So I’m guessing they’ve done something very smart here and didn’t just airbrush acrylic paint through a stencil.
Does anyone have any guesses for how something like this, on such a weird shaped thing as a yoyo is possible? They even got great detail in the undercut?
So funny. I was wondering the exact same thing!! No one else probably even thought about it.
I was going thru my head thinking they probably came up with their genius stencil that they manufactured themselves. Probably some form of vinyl stencil or something. Or probably something way simpler that I would never even think of.
That’s definitely one of frustrating parts about ti anodizing. I know there’s good stencils out there that would be perfect for yo-yos. I just can’t find them
I thought, maybe they made a shell that would perfectly incase the yoyo to spray with mask, but there aren’t any obvious edges or seams, so I was thinking maybe it had to be something else.
Then I thought like @Tempura and @Sleeper80 maybe they used laser engraving, but the pattern is anodized, and if you look at the back half of the yoyo, the pattern includes the same high voltage pink as the fade in the negative space, so it can’t be that even if it was that.

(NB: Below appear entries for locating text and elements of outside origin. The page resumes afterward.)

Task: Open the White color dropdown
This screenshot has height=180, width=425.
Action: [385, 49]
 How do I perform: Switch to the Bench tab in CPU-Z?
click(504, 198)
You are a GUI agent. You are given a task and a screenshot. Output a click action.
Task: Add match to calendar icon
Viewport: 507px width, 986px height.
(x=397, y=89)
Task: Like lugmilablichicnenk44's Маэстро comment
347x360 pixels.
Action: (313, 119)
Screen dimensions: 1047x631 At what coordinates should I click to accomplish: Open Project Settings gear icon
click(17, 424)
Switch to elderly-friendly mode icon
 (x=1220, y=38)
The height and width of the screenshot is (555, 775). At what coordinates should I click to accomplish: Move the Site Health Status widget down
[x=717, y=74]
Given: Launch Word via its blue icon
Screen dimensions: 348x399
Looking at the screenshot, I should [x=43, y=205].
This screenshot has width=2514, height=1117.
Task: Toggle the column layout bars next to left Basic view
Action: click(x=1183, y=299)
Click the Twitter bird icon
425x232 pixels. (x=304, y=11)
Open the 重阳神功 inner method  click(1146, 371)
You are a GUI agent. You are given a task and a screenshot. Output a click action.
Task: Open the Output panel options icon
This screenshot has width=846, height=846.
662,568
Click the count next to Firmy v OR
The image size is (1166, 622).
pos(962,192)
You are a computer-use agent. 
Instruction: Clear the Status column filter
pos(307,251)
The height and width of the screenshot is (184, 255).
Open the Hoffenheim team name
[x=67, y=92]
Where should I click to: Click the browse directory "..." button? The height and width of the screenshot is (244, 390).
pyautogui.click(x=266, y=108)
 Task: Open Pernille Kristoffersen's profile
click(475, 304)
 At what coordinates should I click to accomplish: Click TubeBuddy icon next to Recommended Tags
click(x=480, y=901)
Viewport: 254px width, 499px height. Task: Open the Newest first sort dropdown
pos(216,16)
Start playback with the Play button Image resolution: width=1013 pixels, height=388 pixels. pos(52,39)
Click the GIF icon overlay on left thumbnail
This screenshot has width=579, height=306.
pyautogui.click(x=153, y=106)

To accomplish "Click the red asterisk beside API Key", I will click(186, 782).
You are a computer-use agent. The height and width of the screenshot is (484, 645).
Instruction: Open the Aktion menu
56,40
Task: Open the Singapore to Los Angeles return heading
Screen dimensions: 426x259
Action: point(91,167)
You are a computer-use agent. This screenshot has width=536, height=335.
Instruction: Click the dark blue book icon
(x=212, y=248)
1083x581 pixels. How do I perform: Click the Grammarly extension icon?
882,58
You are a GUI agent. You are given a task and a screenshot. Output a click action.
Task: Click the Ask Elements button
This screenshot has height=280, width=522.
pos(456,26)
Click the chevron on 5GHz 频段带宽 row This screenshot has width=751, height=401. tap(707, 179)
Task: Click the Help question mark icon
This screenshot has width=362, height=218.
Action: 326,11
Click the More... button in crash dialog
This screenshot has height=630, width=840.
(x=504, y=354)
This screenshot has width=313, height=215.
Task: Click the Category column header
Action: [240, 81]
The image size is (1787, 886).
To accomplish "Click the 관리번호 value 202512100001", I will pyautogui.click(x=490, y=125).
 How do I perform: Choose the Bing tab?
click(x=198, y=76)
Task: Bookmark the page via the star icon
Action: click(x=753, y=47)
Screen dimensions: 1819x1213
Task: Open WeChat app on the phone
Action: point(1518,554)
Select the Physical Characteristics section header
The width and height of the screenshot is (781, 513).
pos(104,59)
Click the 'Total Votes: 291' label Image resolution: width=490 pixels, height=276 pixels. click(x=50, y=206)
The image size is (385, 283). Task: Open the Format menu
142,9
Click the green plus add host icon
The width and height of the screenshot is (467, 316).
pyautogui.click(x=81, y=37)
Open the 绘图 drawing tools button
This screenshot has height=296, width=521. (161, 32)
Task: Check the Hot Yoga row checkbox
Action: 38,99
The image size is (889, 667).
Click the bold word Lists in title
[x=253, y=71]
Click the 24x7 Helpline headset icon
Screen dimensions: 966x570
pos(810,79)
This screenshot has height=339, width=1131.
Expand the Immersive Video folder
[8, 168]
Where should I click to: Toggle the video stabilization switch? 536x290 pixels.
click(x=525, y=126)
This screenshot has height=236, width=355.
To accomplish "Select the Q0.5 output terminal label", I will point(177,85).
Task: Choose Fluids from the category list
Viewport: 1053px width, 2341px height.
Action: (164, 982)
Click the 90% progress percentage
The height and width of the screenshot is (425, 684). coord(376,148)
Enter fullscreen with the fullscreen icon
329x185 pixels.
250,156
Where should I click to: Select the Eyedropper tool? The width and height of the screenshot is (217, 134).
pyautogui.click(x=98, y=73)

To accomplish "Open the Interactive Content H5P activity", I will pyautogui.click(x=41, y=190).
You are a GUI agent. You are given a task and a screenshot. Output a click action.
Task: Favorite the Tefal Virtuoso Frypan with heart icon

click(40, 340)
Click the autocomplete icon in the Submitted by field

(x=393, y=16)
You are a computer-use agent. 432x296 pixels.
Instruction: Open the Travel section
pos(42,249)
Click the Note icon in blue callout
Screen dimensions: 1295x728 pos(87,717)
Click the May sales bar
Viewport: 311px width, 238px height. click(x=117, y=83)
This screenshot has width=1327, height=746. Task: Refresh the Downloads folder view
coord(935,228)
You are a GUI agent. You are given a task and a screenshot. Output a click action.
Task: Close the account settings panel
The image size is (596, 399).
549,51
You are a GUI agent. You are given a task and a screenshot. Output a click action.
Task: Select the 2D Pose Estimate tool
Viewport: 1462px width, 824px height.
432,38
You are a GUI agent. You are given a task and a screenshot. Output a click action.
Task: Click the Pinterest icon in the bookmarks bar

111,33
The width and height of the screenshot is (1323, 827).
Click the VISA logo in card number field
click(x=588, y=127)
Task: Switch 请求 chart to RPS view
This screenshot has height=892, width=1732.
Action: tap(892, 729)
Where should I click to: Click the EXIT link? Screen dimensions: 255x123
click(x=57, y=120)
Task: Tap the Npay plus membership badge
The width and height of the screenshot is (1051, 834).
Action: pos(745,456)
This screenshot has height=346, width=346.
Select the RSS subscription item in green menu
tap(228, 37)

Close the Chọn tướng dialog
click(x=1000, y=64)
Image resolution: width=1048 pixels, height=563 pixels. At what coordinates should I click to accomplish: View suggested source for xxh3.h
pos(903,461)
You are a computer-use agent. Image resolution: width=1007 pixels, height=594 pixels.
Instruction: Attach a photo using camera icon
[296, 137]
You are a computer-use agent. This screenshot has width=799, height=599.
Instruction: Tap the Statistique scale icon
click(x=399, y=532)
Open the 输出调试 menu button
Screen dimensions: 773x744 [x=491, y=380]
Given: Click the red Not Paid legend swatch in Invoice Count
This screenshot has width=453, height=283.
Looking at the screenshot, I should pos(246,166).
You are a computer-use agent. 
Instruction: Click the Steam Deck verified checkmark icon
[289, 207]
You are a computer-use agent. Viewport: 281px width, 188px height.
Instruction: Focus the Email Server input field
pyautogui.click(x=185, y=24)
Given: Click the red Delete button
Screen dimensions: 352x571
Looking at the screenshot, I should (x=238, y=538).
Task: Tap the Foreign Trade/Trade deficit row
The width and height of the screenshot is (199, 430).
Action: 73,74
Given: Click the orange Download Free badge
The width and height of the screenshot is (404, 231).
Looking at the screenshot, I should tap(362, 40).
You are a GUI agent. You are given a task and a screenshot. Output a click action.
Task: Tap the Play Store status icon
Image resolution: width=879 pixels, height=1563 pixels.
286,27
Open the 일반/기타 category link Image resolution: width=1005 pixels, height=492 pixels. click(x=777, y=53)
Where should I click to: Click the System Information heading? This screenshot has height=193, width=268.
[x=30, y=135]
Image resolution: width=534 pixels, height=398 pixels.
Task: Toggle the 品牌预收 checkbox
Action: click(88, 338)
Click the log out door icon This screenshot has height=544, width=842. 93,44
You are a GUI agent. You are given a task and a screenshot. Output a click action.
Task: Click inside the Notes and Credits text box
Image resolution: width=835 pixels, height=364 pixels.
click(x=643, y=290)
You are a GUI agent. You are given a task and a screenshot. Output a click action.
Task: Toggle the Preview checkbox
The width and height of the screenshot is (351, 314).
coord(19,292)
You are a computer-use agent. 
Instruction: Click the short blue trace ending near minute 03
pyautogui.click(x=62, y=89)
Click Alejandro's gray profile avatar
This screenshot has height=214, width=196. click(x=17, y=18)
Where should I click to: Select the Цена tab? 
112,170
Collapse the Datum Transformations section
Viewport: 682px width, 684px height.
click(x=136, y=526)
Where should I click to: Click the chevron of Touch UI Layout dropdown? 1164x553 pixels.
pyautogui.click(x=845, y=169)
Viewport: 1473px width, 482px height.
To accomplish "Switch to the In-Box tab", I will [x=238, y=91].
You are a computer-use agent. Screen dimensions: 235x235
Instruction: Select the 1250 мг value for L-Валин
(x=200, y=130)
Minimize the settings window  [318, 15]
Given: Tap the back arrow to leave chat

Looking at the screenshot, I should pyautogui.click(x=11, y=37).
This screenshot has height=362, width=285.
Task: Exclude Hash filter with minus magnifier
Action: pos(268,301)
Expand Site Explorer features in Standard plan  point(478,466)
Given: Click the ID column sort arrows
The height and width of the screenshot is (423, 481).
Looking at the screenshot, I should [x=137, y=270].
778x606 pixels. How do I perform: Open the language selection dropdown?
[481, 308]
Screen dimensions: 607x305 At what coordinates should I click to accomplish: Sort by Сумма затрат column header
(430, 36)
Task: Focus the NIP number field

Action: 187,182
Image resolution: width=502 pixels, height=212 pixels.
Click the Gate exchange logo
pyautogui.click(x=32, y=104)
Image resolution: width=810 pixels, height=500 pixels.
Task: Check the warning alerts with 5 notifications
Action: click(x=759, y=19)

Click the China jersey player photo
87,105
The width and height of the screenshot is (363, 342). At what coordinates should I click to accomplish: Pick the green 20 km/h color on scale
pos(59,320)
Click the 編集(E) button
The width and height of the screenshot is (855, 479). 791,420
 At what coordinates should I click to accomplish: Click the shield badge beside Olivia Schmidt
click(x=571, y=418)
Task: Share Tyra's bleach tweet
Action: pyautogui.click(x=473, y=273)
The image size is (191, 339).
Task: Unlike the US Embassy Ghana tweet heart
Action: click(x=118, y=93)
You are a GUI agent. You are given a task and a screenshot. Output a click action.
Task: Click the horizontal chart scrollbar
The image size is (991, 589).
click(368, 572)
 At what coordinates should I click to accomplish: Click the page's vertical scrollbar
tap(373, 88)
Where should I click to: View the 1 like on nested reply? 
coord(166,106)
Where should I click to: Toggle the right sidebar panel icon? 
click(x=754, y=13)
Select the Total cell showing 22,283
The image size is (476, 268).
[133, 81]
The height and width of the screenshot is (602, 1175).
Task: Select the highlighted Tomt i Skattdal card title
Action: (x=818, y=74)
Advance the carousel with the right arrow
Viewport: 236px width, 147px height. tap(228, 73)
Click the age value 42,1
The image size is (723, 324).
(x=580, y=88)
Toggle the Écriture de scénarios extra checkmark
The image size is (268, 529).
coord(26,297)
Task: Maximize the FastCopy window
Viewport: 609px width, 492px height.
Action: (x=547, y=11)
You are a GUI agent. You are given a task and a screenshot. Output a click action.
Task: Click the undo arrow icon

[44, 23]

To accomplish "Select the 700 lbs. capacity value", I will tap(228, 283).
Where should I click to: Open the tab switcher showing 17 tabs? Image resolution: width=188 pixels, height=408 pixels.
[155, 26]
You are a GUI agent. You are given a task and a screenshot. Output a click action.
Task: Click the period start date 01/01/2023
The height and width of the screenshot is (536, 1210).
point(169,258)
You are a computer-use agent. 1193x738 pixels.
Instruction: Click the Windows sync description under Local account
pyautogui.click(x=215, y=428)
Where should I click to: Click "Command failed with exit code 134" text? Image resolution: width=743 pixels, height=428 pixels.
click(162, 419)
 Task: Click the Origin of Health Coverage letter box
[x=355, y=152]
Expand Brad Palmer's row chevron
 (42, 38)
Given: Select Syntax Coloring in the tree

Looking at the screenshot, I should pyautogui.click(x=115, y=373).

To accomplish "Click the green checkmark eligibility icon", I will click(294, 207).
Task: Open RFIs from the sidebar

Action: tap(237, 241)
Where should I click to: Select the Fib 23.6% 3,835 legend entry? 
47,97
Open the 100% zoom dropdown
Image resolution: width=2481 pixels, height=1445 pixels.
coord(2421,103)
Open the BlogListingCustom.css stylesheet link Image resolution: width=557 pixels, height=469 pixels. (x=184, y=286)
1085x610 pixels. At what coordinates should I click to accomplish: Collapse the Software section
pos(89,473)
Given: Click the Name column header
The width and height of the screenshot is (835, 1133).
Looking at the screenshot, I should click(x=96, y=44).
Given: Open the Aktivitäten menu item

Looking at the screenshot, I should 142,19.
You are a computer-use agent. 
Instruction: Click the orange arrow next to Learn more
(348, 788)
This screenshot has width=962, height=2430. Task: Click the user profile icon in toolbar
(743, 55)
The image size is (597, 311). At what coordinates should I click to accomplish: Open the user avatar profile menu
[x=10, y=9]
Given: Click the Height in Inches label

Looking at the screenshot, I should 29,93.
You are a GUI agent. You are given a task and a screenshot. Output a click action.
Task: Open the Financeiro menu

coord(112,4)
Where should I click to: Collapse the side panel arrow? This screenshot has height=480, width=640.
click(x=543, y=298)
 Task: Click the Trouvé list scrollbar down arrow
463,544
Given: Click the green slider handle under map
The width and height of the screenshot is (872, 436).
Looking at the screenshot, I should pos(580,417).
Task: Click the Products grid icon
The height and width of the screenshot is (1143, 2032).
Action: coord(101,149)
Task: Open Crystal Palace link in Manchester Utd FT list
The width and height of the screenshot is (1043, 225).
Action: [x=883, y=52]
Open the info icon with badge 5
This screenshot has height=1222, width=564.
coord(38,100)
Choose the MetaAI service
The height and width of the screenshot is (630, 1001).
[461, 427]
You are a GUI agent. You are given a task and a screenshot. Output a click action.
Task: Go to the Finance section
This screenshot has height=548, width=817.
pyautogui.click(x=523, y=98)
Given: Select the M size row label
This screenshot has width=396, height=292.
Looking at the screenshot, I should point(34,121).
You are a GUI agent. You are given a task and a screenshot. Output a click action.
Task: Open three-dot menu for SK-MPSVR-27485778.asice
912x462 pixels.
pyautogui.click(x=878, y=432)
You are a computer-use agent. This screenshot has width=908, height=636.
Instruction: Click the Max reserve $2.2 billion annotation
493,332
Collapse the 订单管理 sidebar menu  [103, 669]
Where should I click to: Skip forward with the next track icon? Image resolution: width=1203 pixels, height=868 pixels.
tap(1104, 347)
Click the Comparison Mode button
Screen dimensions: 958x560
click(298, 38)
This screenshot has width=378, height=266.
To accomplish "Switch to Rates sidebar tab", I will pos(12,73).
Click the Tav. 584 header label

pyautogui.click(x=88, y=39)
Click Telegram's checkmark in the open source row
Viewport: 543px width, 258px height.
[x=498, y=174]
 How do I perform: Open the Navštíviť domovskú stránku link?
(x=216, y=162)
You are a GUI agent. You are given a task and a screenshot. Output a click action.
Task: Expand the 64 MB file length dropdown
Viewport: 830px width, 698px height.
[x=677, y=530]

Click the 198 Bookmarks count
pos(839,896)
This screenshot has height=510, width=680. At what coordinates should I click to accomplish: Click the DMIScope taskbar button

Now I wonder if they jigged up a pinstriped in the laser engraver.
The cyan main colour is a higher voltage colour than the pink. If they have a way to rotate the yoyo while increasing the voltage to get their fades, all they would need to do is use a lower starting point for the second pass.
The tricky thing is this looks like a massive stencil applied to a surface with compound curvature. It would be like wrapping a globe with a map and getting all the creases and seams out. And that would already be impossible on a perfect sphere let alone a shape as complex as a yoyo.
Idk much about pad printing, but I will look more into it when work is taking most of my brain.
I don’t know too much about it, but pad printing can be used to “stamp” pattens on 3D objects like bowls. A flexible, cushion-like pad presses into (or around) the object.
If there is a compatible masking agent, this seems like a way to achieve these results.
That could be a good solution to the problem, sadly that would make a homebrew solution nearly impossible, so I hope you’re wrong
@Pun1sh3R that’s pretty nifty thinking actually, so coating the whole yoyo in mask and then scribing the mask in some way that wouldn’t affect the yoyo. This seems way less labor intensive than any of my solutions, and it seems like something I could do at home (with drastically less detail and quality)
One thing is certain… it’s a real work of art. The fine details are just astounding. So I hesitate to postulate on this profound quandary before us, but I must insert this one obvious certainty. It’s magic… pure and simple!! The manufacturer waves a wand over each yo-yo and a whirling harp-like tone penetrates the air while sparkles of light encompass the yo-yo. When the manufacturer steps away, a purely perplexing conundrum of manufacturing remains. Pure and simple!!
If you could find a suitable masking material, something light/thin enough transferred by a stamp, I bet that a homebrew scale version is possible using similar principles.
The “pad” itself could be replaced by stamps that are custom molded to the actual yo-yo (using yet another hypothetical material ).
I completely agree with this, yyfr really seems to be on the cutting edge for colorways on “exotic materials.” Getting splash effects on stainless steel like this pic, idk if they innovated the moonrock finish that solved a decades old problem of white aluminum, but they seem to be doing it more than anyone else atm. When I see something like these kois that make me think “how?” It really is magic.
I think this is some kind of decal/overlay instead of laser engraving or etch. Looking at the cup vs the outside walls, it appears that the design is larger on the curved-surface than in the concave inner-cup. This would happen if a gel-like decal was applied and the curved-shape made it stretch vs the inner cup; which would make the decal appear smaller due to concave shape making the decal shrink.
Looks like masking agent is printed onto transfer sheets in seperate sections for hub and rim to avoid creasing. Every picture of the crackle has a different alignment of rim and hub stencils.
I have no idea. What I do know is that someone is very skilled at their art. If you owned something like that during The Dark Ages… they probably would have called you a witch and burned you at the stake.